2021-08-15
Is artificial intelligence already a threat?
Anxiety about the threat from artificial intelligence tends to focus on a distant point in the future, when the whole world will be "captured" by the so-called universal artificial intelligence. This is the moment when machines will be able to reason and perform operations on human or even superhuman levels in most activities, including even critical thinking and creativity. However, there are already reasons to worry about the seizure of the world by artificial intelligence, writes The Washington Post.
Some analysts have focused on the potential danger to human civilization from artificial intelligence in the future. Such warnings have already sounded from entrepreneurs Bill Gates and Elon Musk. In fact, you should be afraid - not of what the AI might become, but of what it already is.
Almost all progress in the field of artificial intelligence today has little to do with the so-called universal artificial intelligence. Now progress has focused on narrow tasks. The capabilities of AI do not yet provide for the implementation of the most dire predictions, but the consequences can be disastrous right now.
AI is driving out workers. A study by analysts Jonathan Hazell and Pasqual Restrepo found that companies that increase their use of AI by 1 percent also reduce the number of living workers by about 1 percent.

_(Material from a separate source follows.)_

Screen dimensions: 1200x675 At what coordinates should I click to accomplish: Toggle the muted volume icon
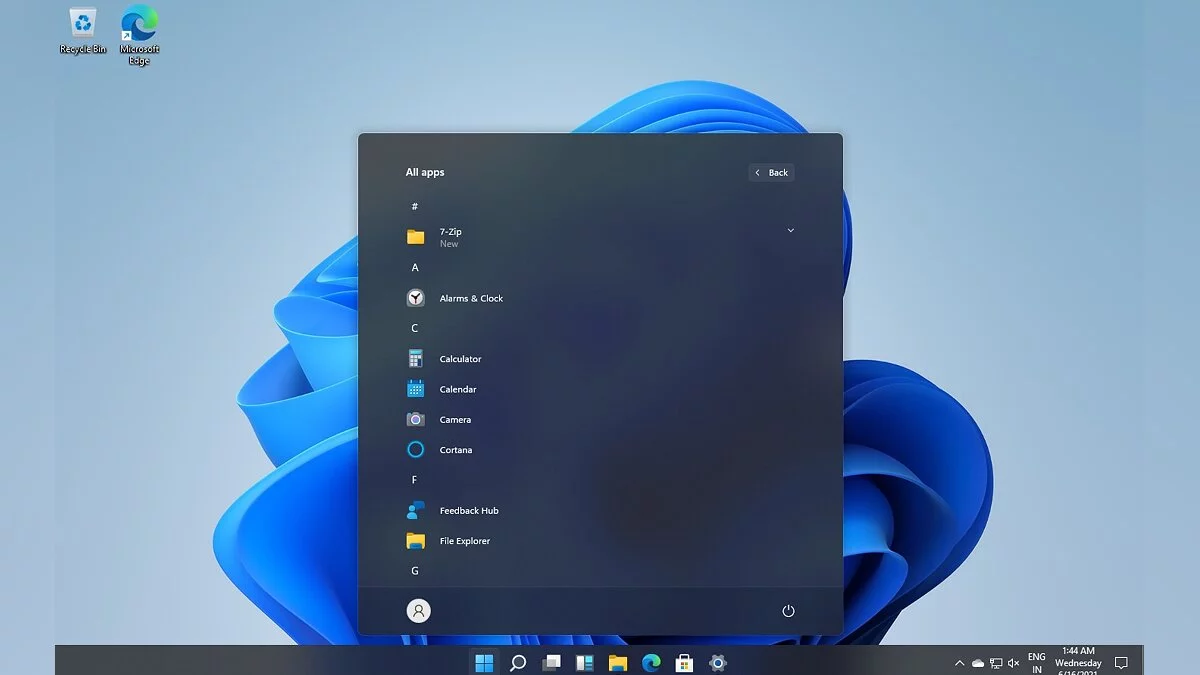(1013, 663)
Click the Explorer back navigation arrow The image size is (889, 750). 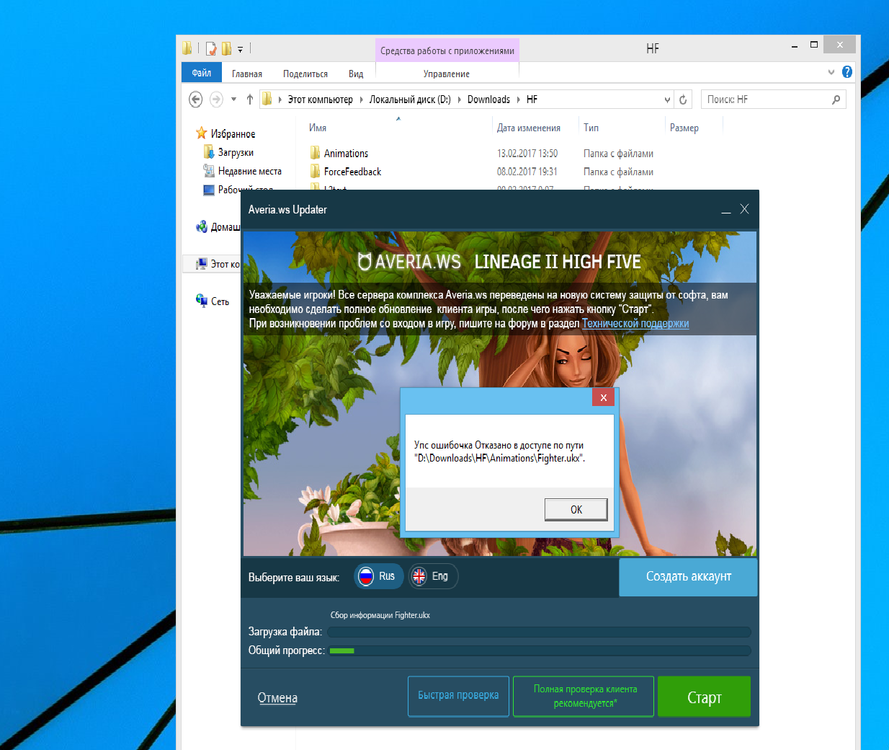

And, of course, AI provides new monitoring technologies used by corporations and governments, often in a negative way. It is also used in the US justice system to make bail decisions, and sometimes even for sentencing. Artificial intelligence often distorts public discourse on social media, interfering with the functioning of modern democracies.
The impact of AI on the labor market may be the most critical. For example, the US economy once provided good jobs, paying decent wages and guaranteeing job security and career opportunities for workers of different backgrounds and skills. From the end of World War II to the mid-1970s, the United States saw not only significant growth in employment, but also skyrocketing wages.
This growth stopped long before the development of AI. Since the 1980s, average wages have fallen into relative stagnation. People who did not receive higher education began to earn less.
During this period, automation and jobs, as well as the transfer of companies to other countries, caused a decline. But now AI is accelerating these negative trends. Many cost-cutting employers will seize every opportunity to eliminate jobs through new technology and automation.
Some economists believe that the fear of automation and displacement of AI workers is an exaggeration. They argue that as work becomes more automated with AI, the resulting productivity gains will fuel demand for labor in other parts of the economy, and sometimes even in the same companies that are implementing AI-driven automation.
If AI technologies were truly productive enough for the tasks they perform today, this argument would carry some weight. Modern AI technologies are not only far from universal artificial intelligence, they often fail at tasks that should have already become the norm, such as facial recognition or speech understanding. This means a double harm to the labor market, since AI technology is crowding out living workers and does not create an increase in labor demand, which should provide significant productivity gains.
Other uses of AI are likely to enhance the growth of corporate power over the workforce. AI enables better monitoring of workers.
The use of AI in government decision-making, particularly in the criminal justice system, is a matter of concern. Evidence suggests that algorithms often inherit and sometimes reinforce existing biases and inequities.
AI then wreaks havoc on democratic discourse and politics. This is due not only to the algorithms of disinformation on social media, but also to the expansion of the ability of companies and governments to control and manipulate the behavior of millions of people, which is fundamentally inconsistent with true democracy.
Each new technology creates critical decision challenges that determine who will win and who will lose, and whether the benefits justify the harm.
This statement sounds true for AI, and not only because of the consequences of its influence throughout society and its influence on areas that should remain far from being regulated by technology, such as the justice system, for example.
There are many different ways in which you can predict the future of AI: will the AI start to actively work to supplant living workers and spy on people, or will it will focus on expanding human capabilities, creating new perspectives for workers?
These choices require public and government scrutiny to prevent the abuse of technology and regulate its impact on the economy and democracy. If the choice remains in the hands of the loudest advocates of AI, it can have negative consequences for society.